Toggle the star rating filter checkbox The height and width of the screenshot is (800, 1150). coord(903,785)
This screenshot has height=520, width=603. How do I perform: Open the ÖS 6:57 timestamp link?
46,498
----
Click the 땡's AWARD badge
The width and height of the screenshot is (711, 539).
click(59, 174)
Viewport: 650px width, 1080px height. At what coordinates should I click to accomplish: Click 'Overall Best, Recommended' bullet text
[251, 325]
----
▸ **What the exercise asks**: Count the lines in the entries above that contain the string "screenshot", with case counting, and give only the number.

▸ **Complete response**: 3